Given the RSV program's potential to be used in a fairly broad outpatient population, Rhodes said, it was always Alnylam's strategy to partner it.
"At this stage, we don't plan to build a broad outpatient commercial organization at this point in the company's development," he said.
Alnylam had a "broad range" of discussions with several pharmaceutical companies ranging from large multinational pharma companies to local biopharmaceutical firms.
Rhodes said his firm chose Cubist to partner on the RSV RNAi program because of its expertise in acute care and infectious disease products.
He noted Cubist's success in commercializing Cubicin (daptomycin for injection), the first antibiotic in a new class of anti-infectives called lipopeptides.
Cubist also has an agreement with London-based AstraZeneca plc to handle U.S. hospital sales for its intravenous antibiotic Merrem (meropenem for injection).
Cubist's product pipeline also includes ecallantide, a recombinant human protein in Phase II clinical trials for the prevention of blood loss during cardiothoracic surgery, and two development programs for drugs to treat Gram-negative infections and Clostridium difficile-associated diarrhea.
In addition, Rhodes said, Cubist is located just "15 minutes west" of Alnylam.
"So if you are going to have a partner where they are in a true 50-50 deal where you have to be working together to co-develop the product, it's obviously helpful to have them be local," he said.

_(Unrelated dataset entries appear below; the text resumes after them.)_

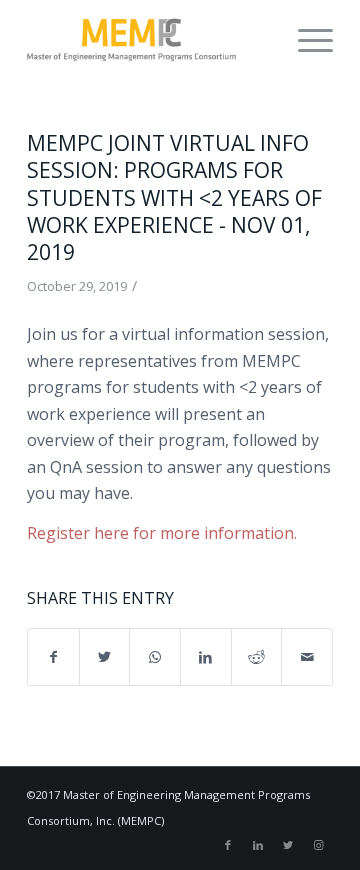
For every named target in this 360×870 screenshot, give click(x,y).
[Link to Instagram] (318, 845)
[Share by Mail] (307, 657)
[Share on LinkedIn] (206, 657)
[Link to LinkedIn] (258, 845)
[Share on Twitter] (105, 657)
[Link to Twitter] (288, 845)
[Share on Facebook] (53, 657)
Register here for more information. (162, 533)
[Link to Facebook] (228, 845)
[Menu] (305, 40)
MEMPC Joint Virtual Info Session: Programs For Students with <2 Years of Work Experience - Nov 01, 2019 (174, 197)
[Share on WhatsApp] (155, 657)
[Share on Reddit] (257, 657)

Beyond the location, Rhodes said, the firms have a "culture similarity" that makes them "very compatible."
"Cubist is a superb partner," he added.
The deal "sits well" with Cubist's strategy to build its pipeline, Gilman said.
"We are very excited about the progress of RNAi therapeutics. This is a new area of science and new technology. The science together with the medical need for RSV will be a very dramatic, potentially exciting and rewarding program for us," he noted.
Analyst Thomas Russo, of R.W. Baird & Co., called Alnylam's partnership with Cubist "another disciplined deal" for the RSV RNAi program.
"We like it," he said.
But Piper Jaffray analyst Edward A. Tenthoff called the deal's terms "disappointing."
"In comparison, Kyowa paid $15 million up front plus $78 million in potential milestones last June for Asian rights, indicating that the value of the RSV program has declined," he said in a research note.